Dataset entries —
────────────────────────────────────────
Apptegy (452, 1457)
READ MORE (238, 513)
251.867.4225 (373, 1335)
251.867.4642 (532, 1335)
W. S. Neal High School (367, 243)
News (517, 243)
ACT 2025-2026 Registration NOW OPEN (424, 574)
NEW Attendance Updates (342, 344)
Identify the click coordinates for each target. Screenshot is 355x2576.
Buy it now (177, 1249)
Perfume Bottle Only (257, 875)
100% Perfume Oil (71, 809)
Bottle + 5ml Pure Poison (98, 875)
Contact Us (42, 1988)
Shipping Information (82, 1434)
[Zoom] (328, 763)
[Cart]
────────────────────────────────────────
Assignment —
Every line of data must be returned unchanged.

Output —
Apptegy (452, 1457)
READ MORE (238, 513)
251.867.4225 (373, 1335)
251.867.4642 (532, 1335)
W. S. Neal High School (367, 243)
News (517, 243)
ACT 2025-2026 Registration NOW OPEN (424, 574)
NEW Attendance Updates (342, 344)
Identify the click coordinates for each target. Screenshot is 355x2576.
Buy it now (177, 1249)
Perfume Bottle Only (257, 875)
100% Perfume Oil (71, 809)
Bottle + 5ml Pure Poison (98, 875)
Contact Us (42, 1988)
Shipping Information (82, 1434)
[Zoom] (328, 763)
[Cart]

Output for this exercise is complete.